Some caregivers prefer to provide continuous care. However, many caregivers care for young people for short periods of time, perhaps a week or two, overnight or the weekend. Caregivers decide the level of time commitment they are able to contribute.



Myth: You have to give up your own personal life to become a caregiver

Caregivers may have some adaptations to their lifestyle when a young person joins the household. However, the young person should become part of your current lifestyle rather than rearrange it.



Myth: Caregivers must be ‘well off’

Being well off is not a prerequisite for caregiving. Many caregivers rent their homes, receive pensions or other government benefits. Caregivers receive a reimbursement, which contributes to the cost of caring for a young person.



Myth: People become caregivers for the money

Caregivers are basically volunteers who receive a reimbursement for each young person in their care on a fortnightly basis. Caregivers provide accommodation, care and support and have the interest of the young people in their care at heart – it is certainly not a ‘for profit’ activity!



Not the full story: Young people are always placed in care due to abuse or neglect

Young people enter care for all types of reasons, including abuse and neglect. Other reasons include family conflict or breakdown, family crisis, lack of family supports, natural parents who suffer from mental or physical illness or drug and alcohol addiction



Myth: Home based care focuses on taking children from their families

Home based care aims to prevent family breakdown and provide support for families during difficult periods. The ultimate aim is to reunite young people with their families or, if appropriate, prepare them for independent living.

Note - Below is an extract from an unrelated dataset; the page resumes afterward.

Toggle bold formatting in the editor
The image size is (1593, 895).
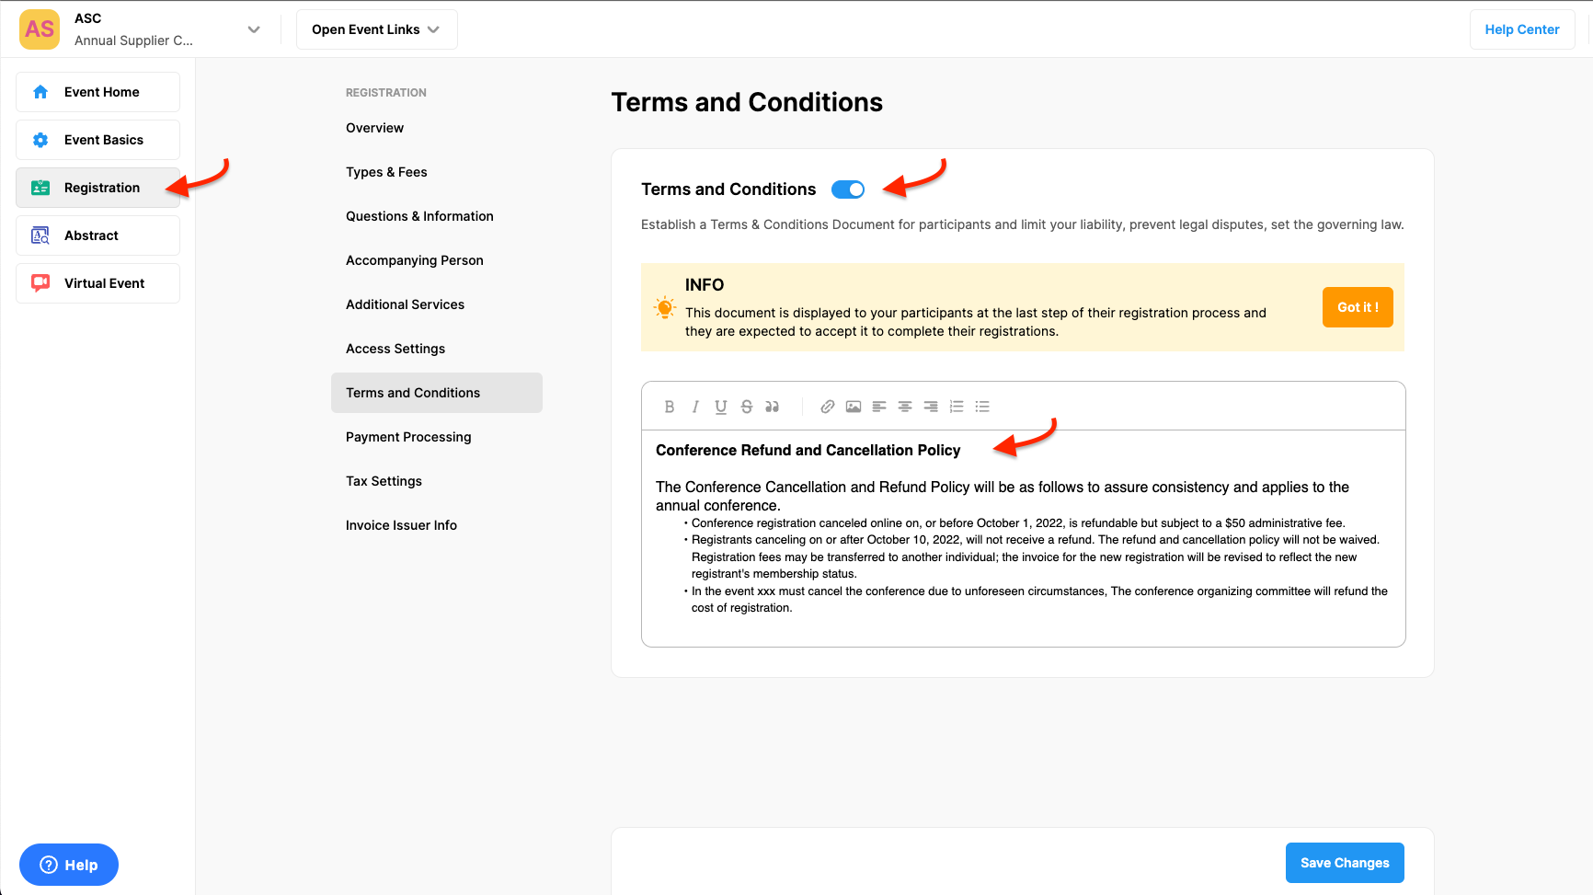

Myth: Home based care is the same as adoption

The aim of out of home care is to provide a family environment for children and young people while they are unable to live with their parents, if possible return them to their families or work towards permanent arrangements. While caregivers are responsible for the day to day care of the young people in their care, unlike adoption, caregivers never become guardians. Guardianship remains with the natural parents or the Department of Human Services.



Myth: Once you become are caregiver you are on your own

Bridges foster care places great importance on supporting caregivers – after all, they are the backbone of the program! After initial assessment and training, caregivers are required to attend regular training sessions, receive ‘on the job’ training and support from staff while they have a young person in their care.



Myth: Lots of caregivers are available for young people needing care

There is a chronic shortage of caregivers throughout Victoria. The number of caregivers in the Bridges program is currently more than 50% below the requirement. In other words we are always on the lookout for new caregivers.



Myth: If I become a caregiver, I’ll have to care for kids who are dangerous or who use drugs.

While there are young people in the out of home care system with these sort of problems, Bridges foster care is not the right type of accommodation for them. Bridges would not place such a young person in a caregiver’s home. If these issues developed during the placement, immediate action would be taken.



Of course! Caregivers are very special people

Bridges caregivers are everyday people from a wide diversity of lifestyles and cultures. They give up some of their time, heart and home to children and young people in need of care.